Wu Die ricana : « Mon destin n'est pas entre mes mains, mais entre les siennes. Ces fantômes féminins ne me demandent même pas mon avis. Dès que Li Zifu accepte de me laisser partir, elles m'emmèneront. Même toi, tu ne peux rien y faire. Le destin d'une femme est toujours entre les mains d'un homme. »

Li Zifu ne comprenait pas : « Quel fantôme féminin ? »

Xuanmiao n'avait qu'une envie : jeter l'homme par la fenêtre. « As-tu déjà entendu parler des Changgui ? Après avoir dévoré une personne, un tigre prend possession de son âme. Ce fantôme aide le tigre à capturer ses victimes, allant jusqu'à les déshabiller pour faciliter leur dévoration. Ce genre de fantôme s'appelle un Changgui. Ces femmes dehors sont des Changgui. Ce sont des fantômes, victimes d'un démon lubrique qui les a violées et tuées. Elles sont venues te réclamer Wudie. Si tu acceptes, Wudie sera emmenée et deviendra l'une des leurs. Comprends-tu maintenant ? »

Li Zifu ricana : « Ce sont des fantômes ? Trouve-moi une meilleure excuse. Comment pourraient-ils être des fantômes ? Je sais, tu as fait quelque chose de honteux et tu crois pouvoir me berner avec une histoire de fantômes. Bravo, brillant ! Vraiment mystérieux ! »

Xuanmiao était si furieuse qu'elle s'est évanouie.
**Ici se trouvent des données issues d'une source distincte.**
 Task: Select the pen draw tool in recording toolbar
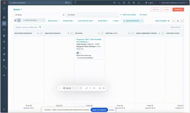point(87,88)
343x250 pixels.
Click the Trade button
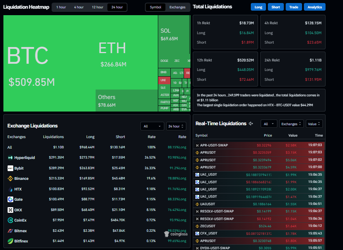coord(293,7)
Wu Die n'a pas pu l'arrêter à temps, et Xuanmiao avait déjà ouvert la porte et crié aux femmes : « Dites à cet homme qui vous êtes ! »

À la surprise générale, les femmes répondirent à l'unisson

: «

Nous sommes les femmes chanceuses choisies par nos maris.

» Li Zifu renifla. Wu Die, quant à lui, était déjà devenu livide de peur.

Xuanmiao demanda à nouveau, bouillonnant de ressentiment : « Dis-lui, es-tu humain ou fantôme ? »

À la surprise générale, les femmes s'écrièrent en chœur

: «

Bien sûr que nous sommes humaines

!

» Li Zifu renifla à deux reprises, et Wu Die tenta de retenir Xuan Miao. Furieuse, Xuan Miao repoussa sa main.

Xuanmiao était encore plus furieux : « Quoi ? Vous êtes humains ? Suis-je un fantôme ? Je vous le dis, vous êtes tous des fantômes, des fantômes qui ont été violés par ce monstre lubrique la veille de leur mariage, puis tués par lui ! »

La maison se tut. Les femmes fixèrent Xuanmiao avec stupéfaction, longtemps muettes. Au bout d'un long moment, une femme en robe de mariée blanche s'écria : « Tu mens ! Nous sommes bel et bien humains. Il m'a violée cette nuit-là, c'est vrai, mais je suis tombée amoureuse de lui. Oui, je l'aimais, alors je me suis enfuie avec lui. Il est très courageux, il m'a rendue heureuse. Tu mens, je ne te crois pas, je ne suis pas un fantôme. »

Il s'avère que ces femmes ignoraient qu'elles étaient déjà mortes.

Toutes les femmes fantômes répétaient la même chose, toutes niant être des fantômes. À les écouter, Wu Die commença à douter de ses propres capacités. Li Zifu ricana de nouveau.